Assignment
In the text on mine dewatering, how wide is the pipeline that will carry the treated water to the Rio San Jose?

Text section
--- START ---

Curtis Moore, vice president of Marketing and Corporate Development for Energy Fuels, said initial mine dewatering probably will be discharging about 10 cubic feet per second into the Rio San Jose, and then it will drop to about 5 cubic feet per second, long-term. Asked for a comparison, Moore said, “It is actually quite a bit of water. It's probably a small creek. I think that's one way to think about it.”

Neumann expressed the amount in gallons per minute. “The rate is going to start out at probably around 1,000 to 1,500 gpm and then ramp up as mine development occurs, to a maximum of as high as about 6,000 gallons per minute.”

Benefit for downstream users

The water will be run through the water treatment plant and then discharged near Kearns Field through a 20-inch pipeline to a recently re-engineered and widened stretch of the Rio San Jose streambed that runs through the Village of Milan. The total length of the pipeline varies from 20 to 26 miles, depending on the route chosen.

“The one permit that has been issued for the project is a mine dewatering permit,” Neumann said. “It limits the points of withdrawal and the maximum amount that can be pumped out per well, but it does not grant any sort of a water right or even a beneficial use.

“So Roca Honda would put the water into the Rio San Jose and then it’s available to any and all downstream users according to their needs and whatever agreements they might work out among themselves. Roca Honda has no ability to regulate who gets how much,” he said. Downstream users would include the Village of Milan, the city of Grants, and the pueblos of Acoma and Laguna.

Downstream of the discharge point, the water will create a year-round flow in the Rio San Jose, which could increase habitat and potentially benefit wildlife during the projected 12-year discharge period.

No adverse impact

Despite the region's extreme drought, “Past independent hydrogeological studies completed as a part of past permitting processes concluded that mine dewatering won't adversely impact any regional water supplies, nearby pueblos, or regional springs,” Moore said, citing Energy Fuels' Environment Department. “It represents a very small fraction of the groundwater system out there.”

--- END ---

Records from a dataset:
--- START ---

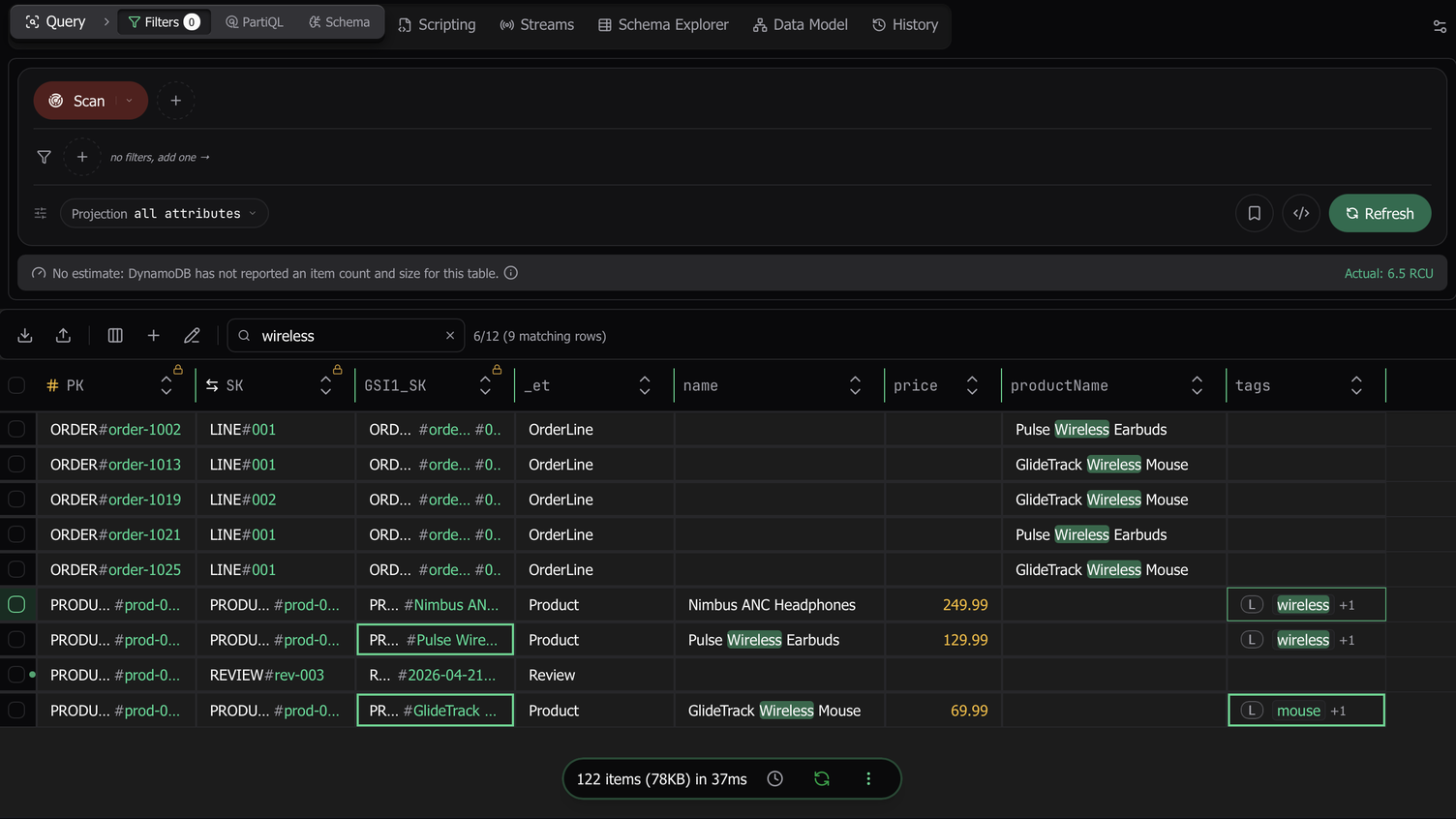This screenshot has height=819, width=1456.
Task: Open the Projection all attributes dropdown
Action: [x=165, y=213]
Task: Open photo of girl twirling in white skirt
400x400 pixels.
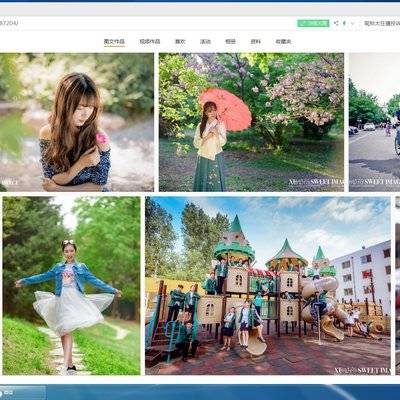Action: tap(71, 286)
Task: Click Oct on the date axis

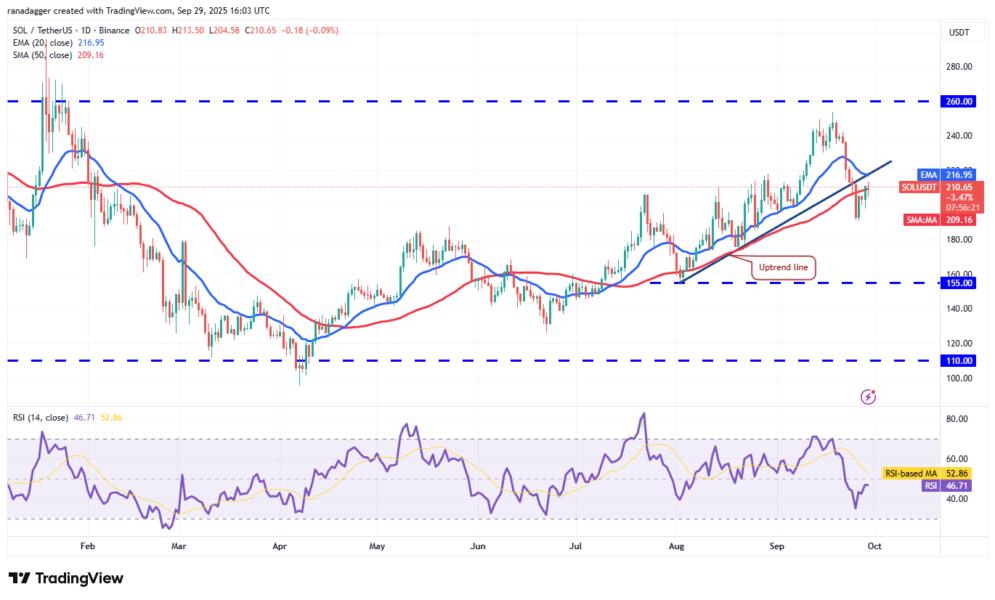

--- END ---

Answer to this exercise
20 inches